### Problem details:
In your answer, repeat each line of the data exactly.

[Saved entries]
────────────────────────────────────────
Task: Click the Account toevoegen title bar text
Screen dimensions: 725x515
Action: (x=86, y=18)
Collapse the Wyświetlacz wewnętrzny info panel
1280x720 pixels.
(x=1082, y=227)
────────────────────────────────────────
### Answer to this task:
Task: Click the Account toevoegen title bar text
Screen dimensions: 725x515
Action: (x=86, y=18)
Collapse the Wyświetlacz wewnętrzny info panel
1280x720 pixels.
(x=1082, y=227)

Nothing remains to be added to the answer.